Can you copy out the rows below word for word, starting at the line that contains "The width and" and stopping at the end of the rows, with the pictures omitted?

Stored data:

·····

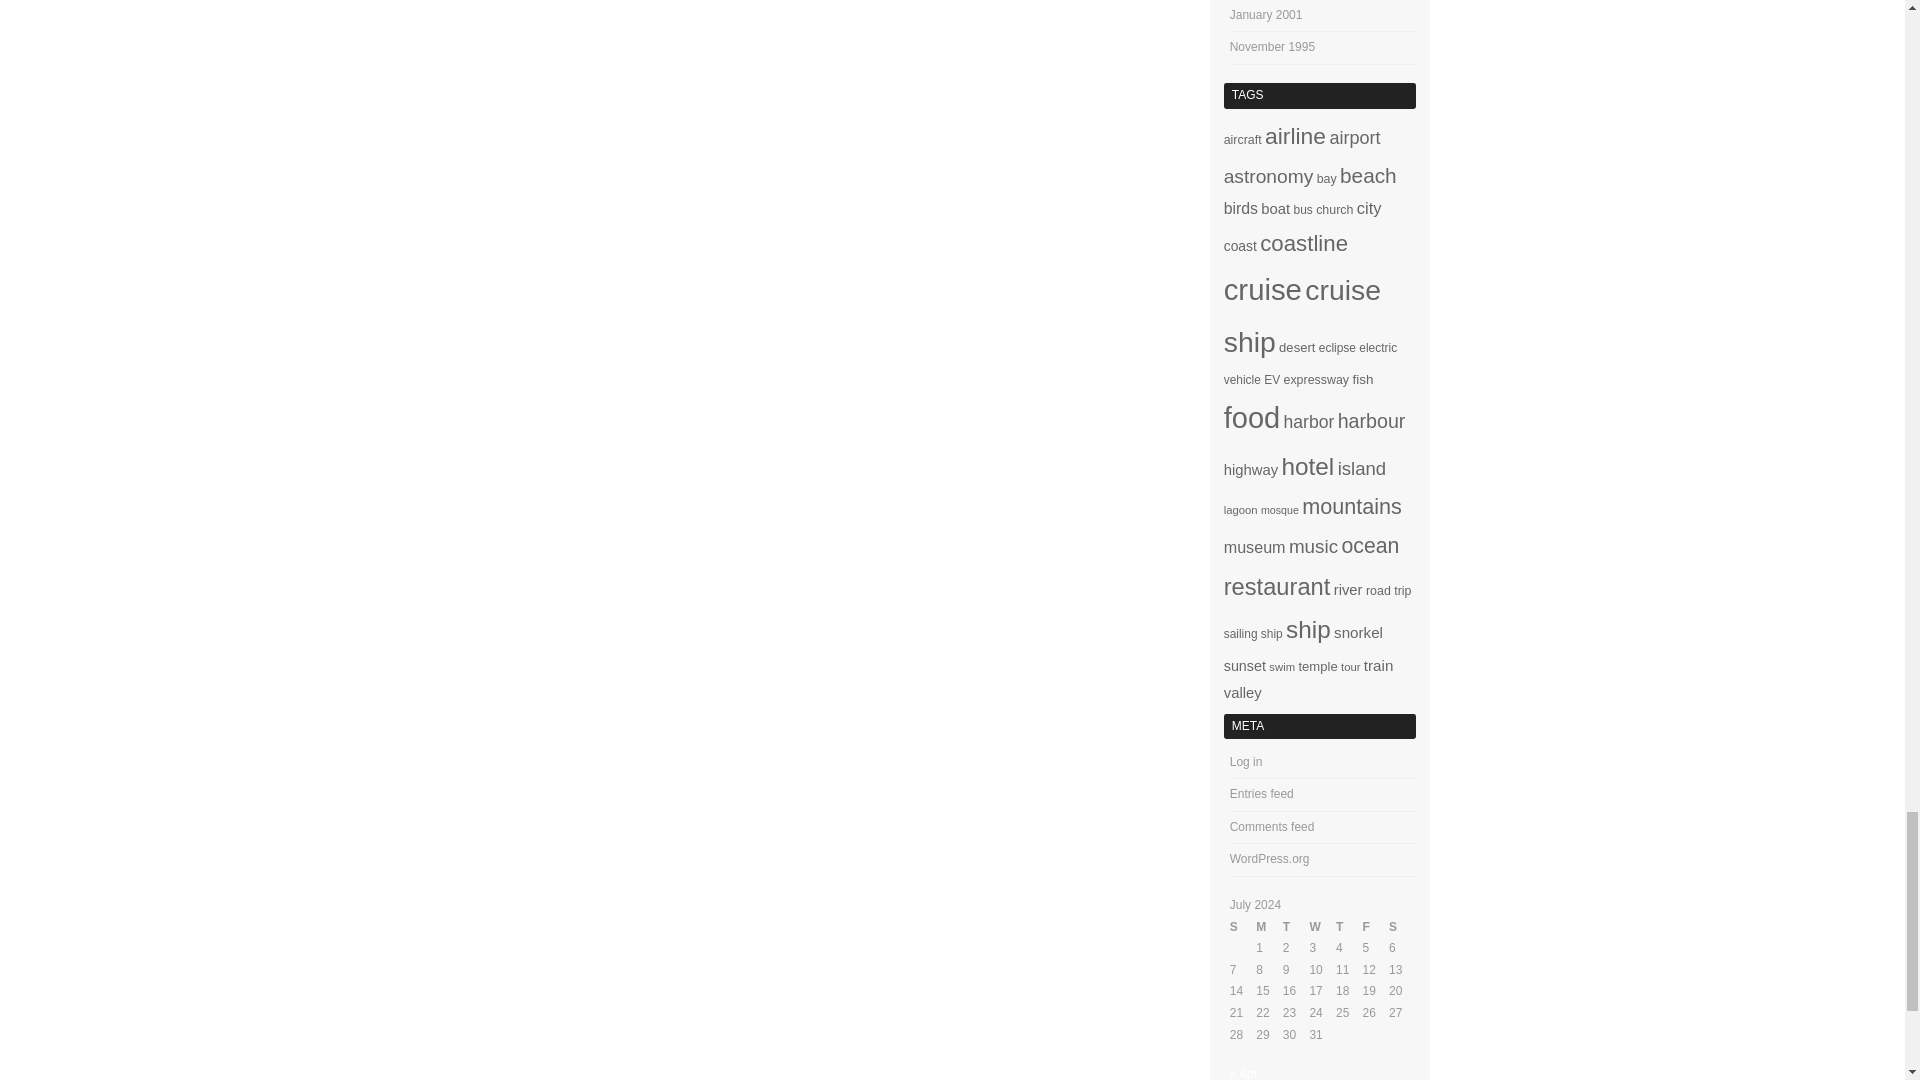 The height and width of the screenshot is (1080, 1920). Describe the element at coordinates (1402, 927) in the screenshot. I see `Saturday` at that location.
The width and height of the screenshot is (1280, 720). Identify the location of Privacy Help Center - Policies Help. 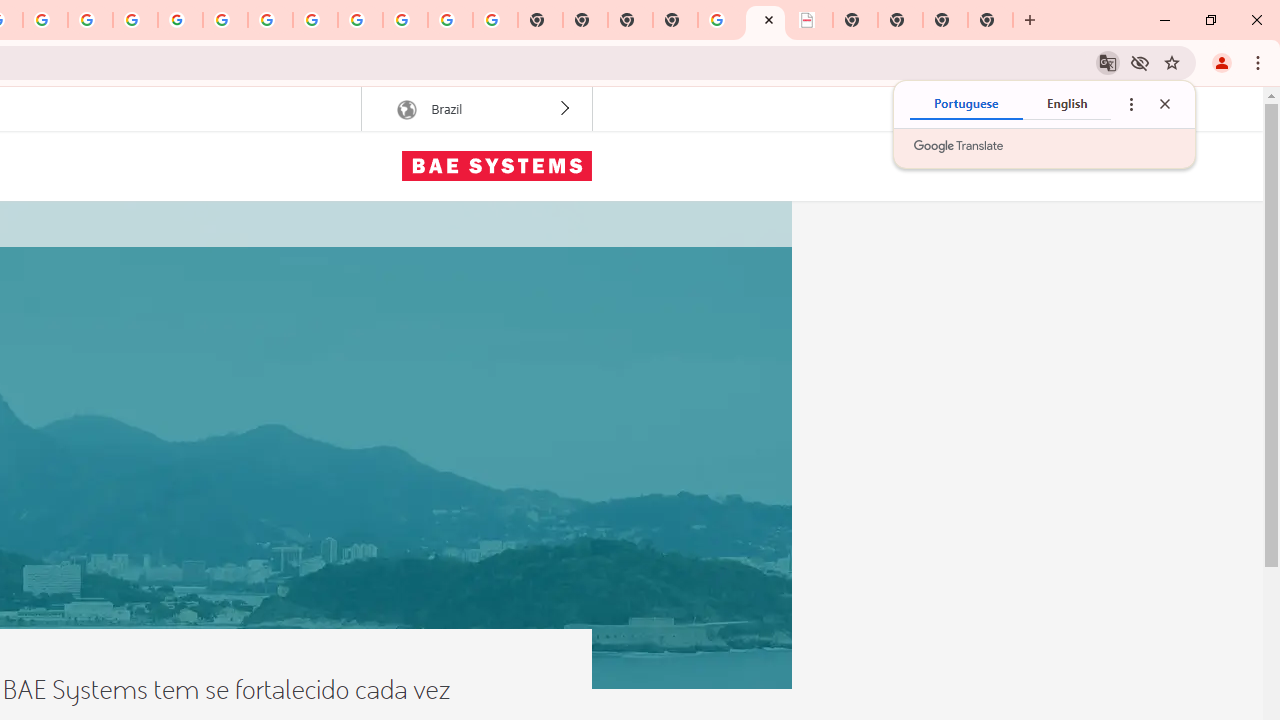
(90, 20).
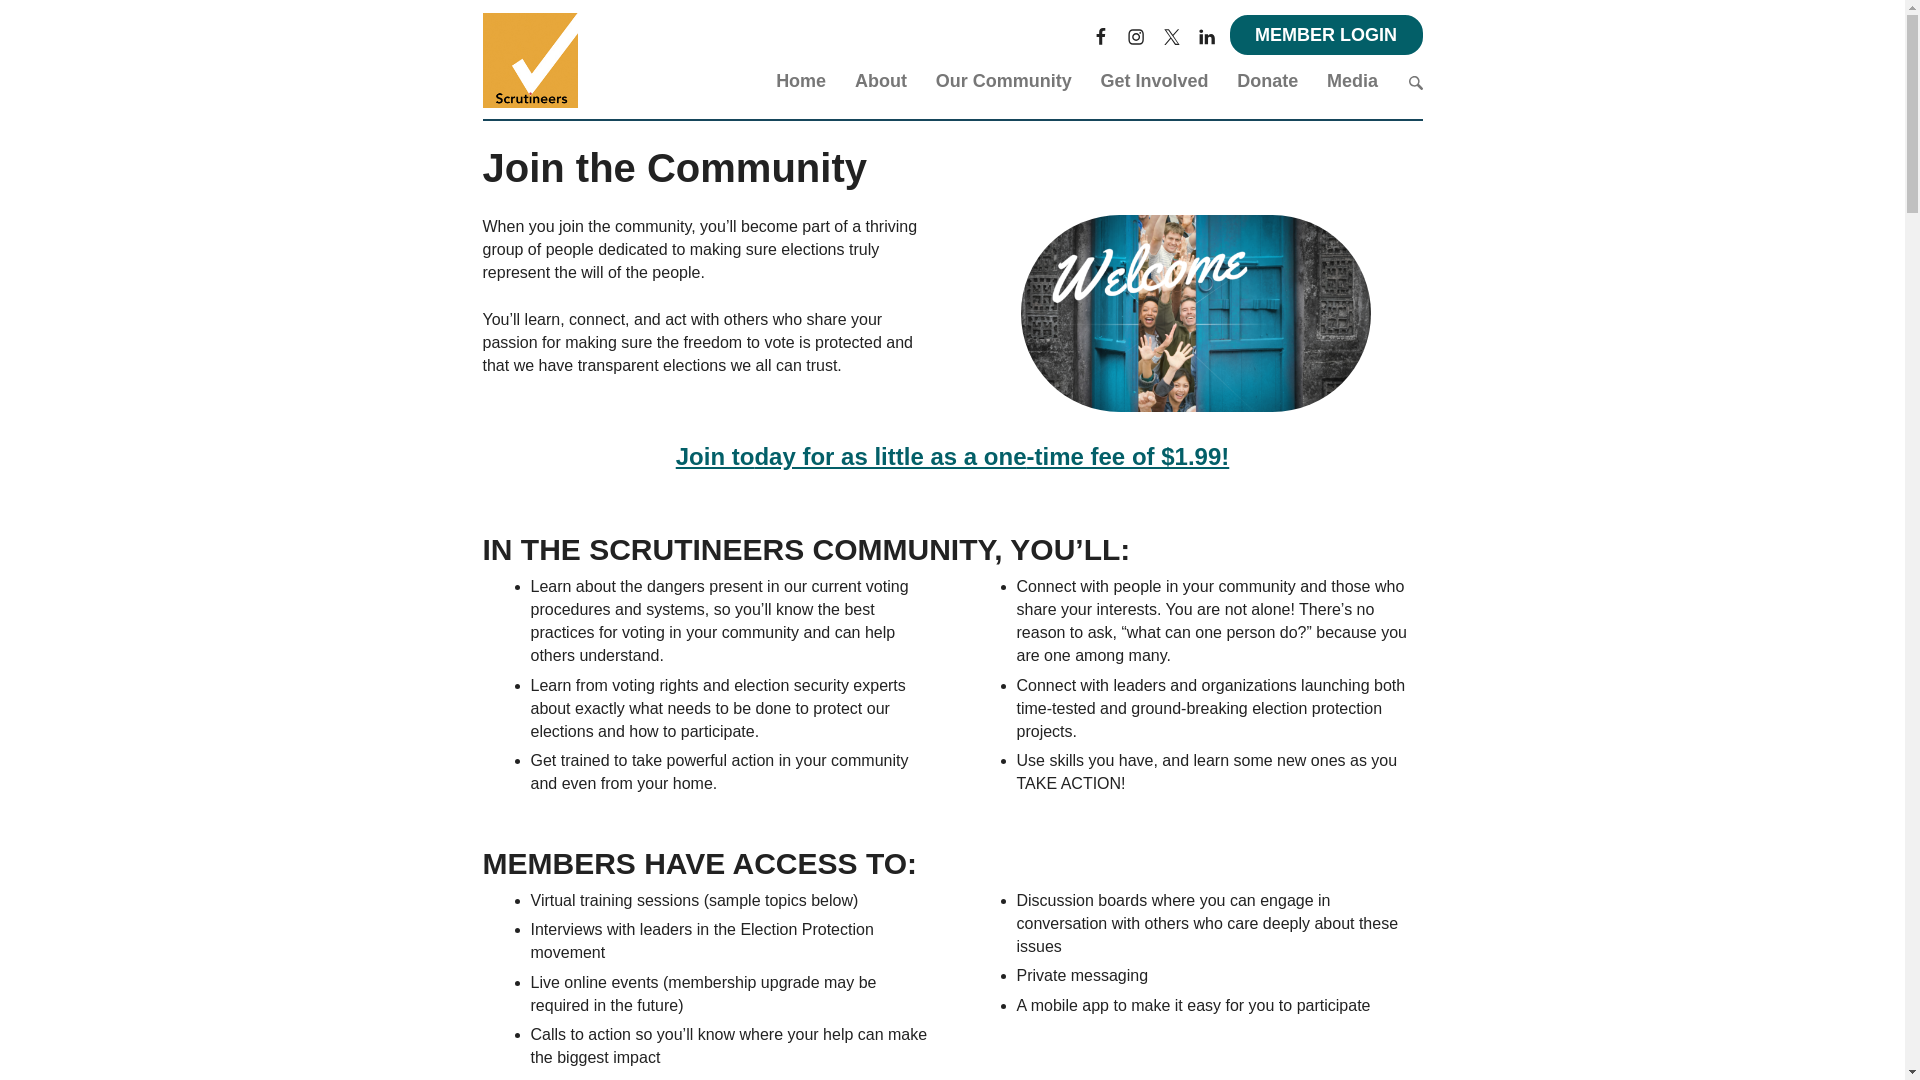 Image resolution: width=1920 pixels, height=1080 pixels. What do you see at coordinates (1414, 82) in the screenshot?
I see `Search` at bounding box center [1414, 82].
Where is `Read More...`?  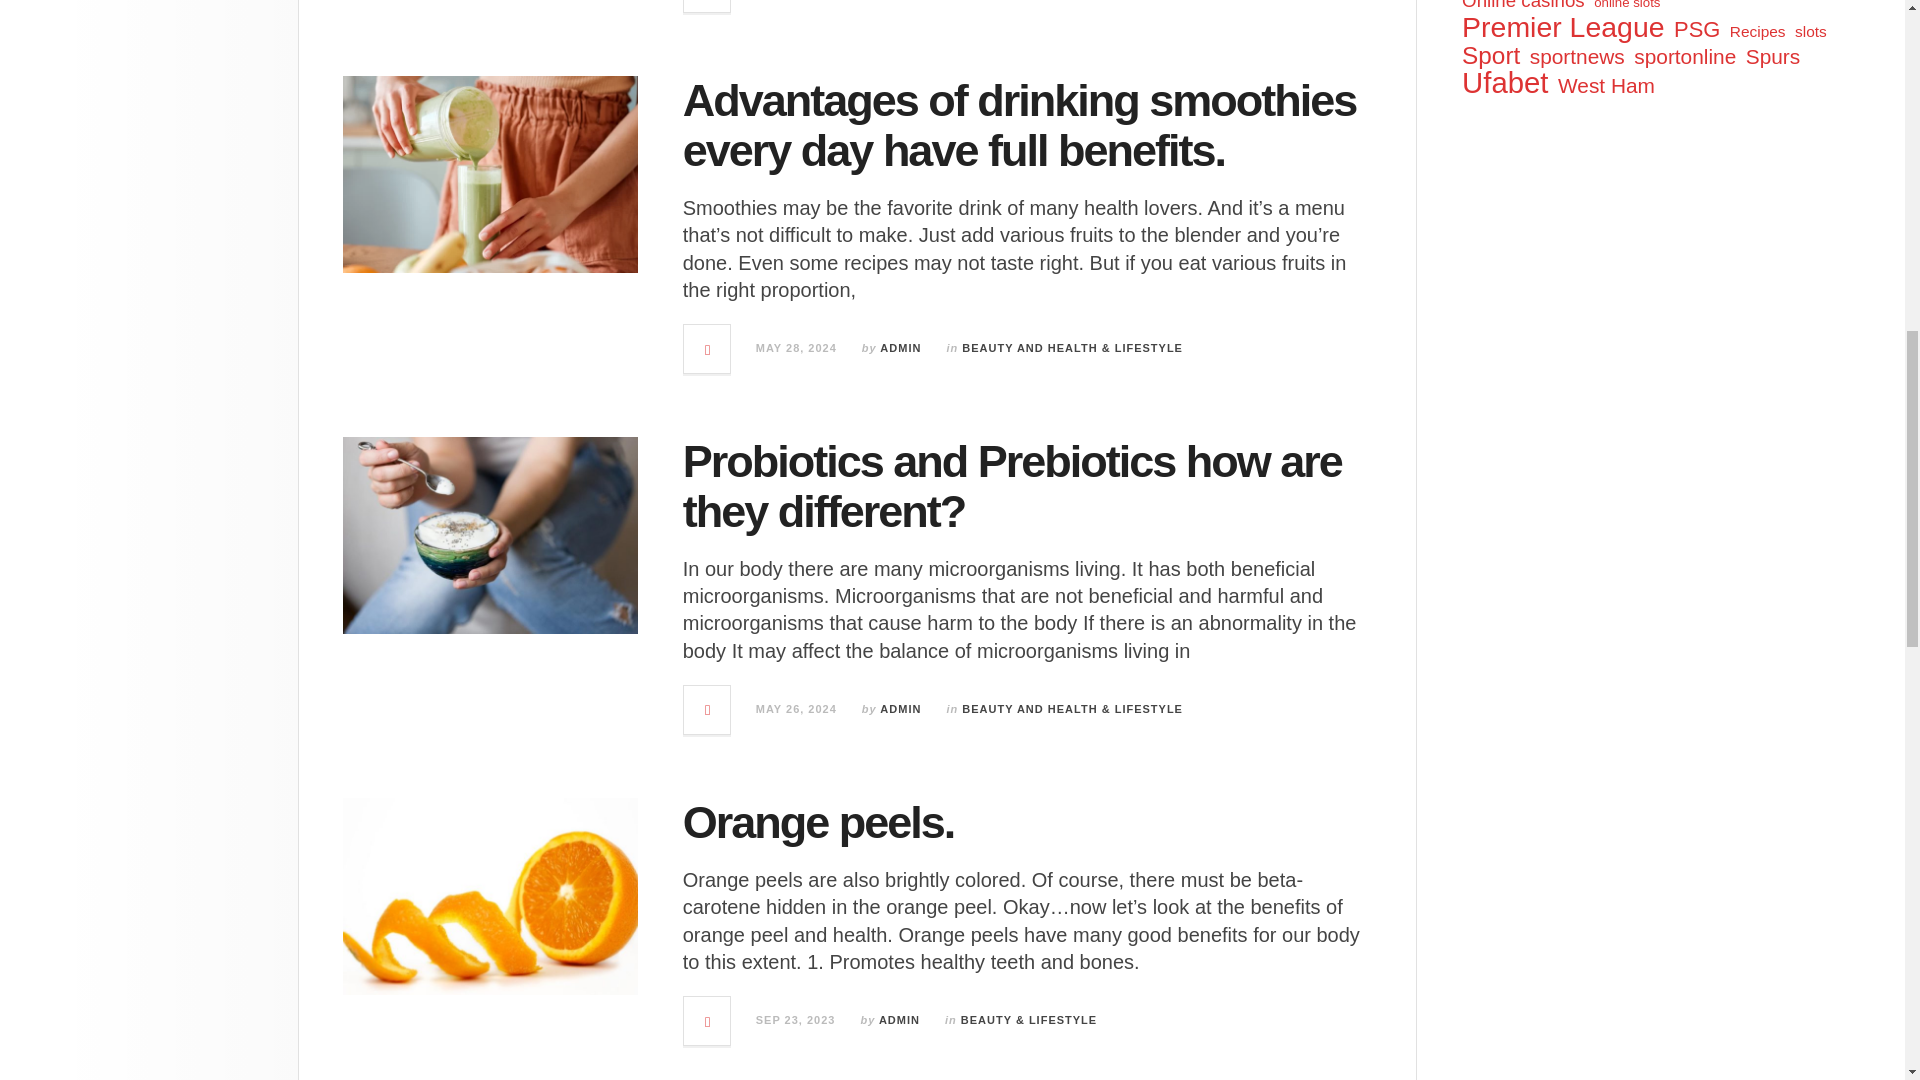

·····

WRITTEN SOLUTION:
The width and height of the screenshot is (1280, 720). Identify the location of Privacy Help Center - Policies Help. 
(90, 20).
 Image resolution: width=1920 pixels, height=1080 pixels. What do you see at coordinates (1414, 82) in the screenshot?
I see `Search` at bounding box center [1414, 82].
Where is `Read More...`?  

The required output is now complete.